Probably about 20 years ago the notion that we ought to insist that students scan after a string of fire really took hold. It was easy to teach, cost no money, everyone could do it, it took no time, was something macho-mean-tacticool that even the least competent instructor could demonstrate and teach, and just generally added to the idea that you were learning useful stuff on the range.
It was a good idea.
It was implemented very badly.
(Full disclosure: I was as bad as any other presenter in doing a perfunctory scan after drills on video, though in my defense, I did feel silly, and I didn’t insist on them when teaching in person.)

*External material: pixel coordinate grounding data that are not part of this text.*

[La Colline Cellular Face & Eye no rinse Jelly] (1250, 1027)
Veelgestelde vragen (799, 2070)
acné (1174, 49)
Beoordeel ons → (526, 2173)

A lot has been written on this subject — much, but not all, that I agree with. Let’s see if we can bottom line it.
After you shoot, and before you holster (and call 911) or exit the area (and call 911), you should look to see what’s around you. Other BGs, BGs’ friends, witnesses, escape avenues, safe places, loved ones, friends, injuries (other than the guy you shot), other armed people, evidence, unsafe objects or places or situations. All these and more are not just useful, but critical things to observe, register, and act on. Seeing them is rightfully part of the aftermath that you need to manage. And like any part of the aftermath, if you don’t train it, you’ll screw it up. Doubledamnguaranteed.
But a quick scan left and right ain’t gonna do it. You need, and instructors need to teach, that you look for something…something that’s variable. It it the instructor’s responsibility to often create something that needs to be noticed after strings, like a “bad guy”, a “bomb”, an an injured loved one”,etc., and in a more realistic exercise, then acted on. All of these things can be represented by props, and even reasonably realistic ones are cheap to make or acquire. That doesn’t get you all the way to a fully functional and realistically useful scan, and certainly not to an appropriate set of actions based on what you see, but it does teach students to look for something that might really be there, not just quickly and perfunctorily wiggle their heads around.
For the umteenth time: there’s more to shooting than shooting.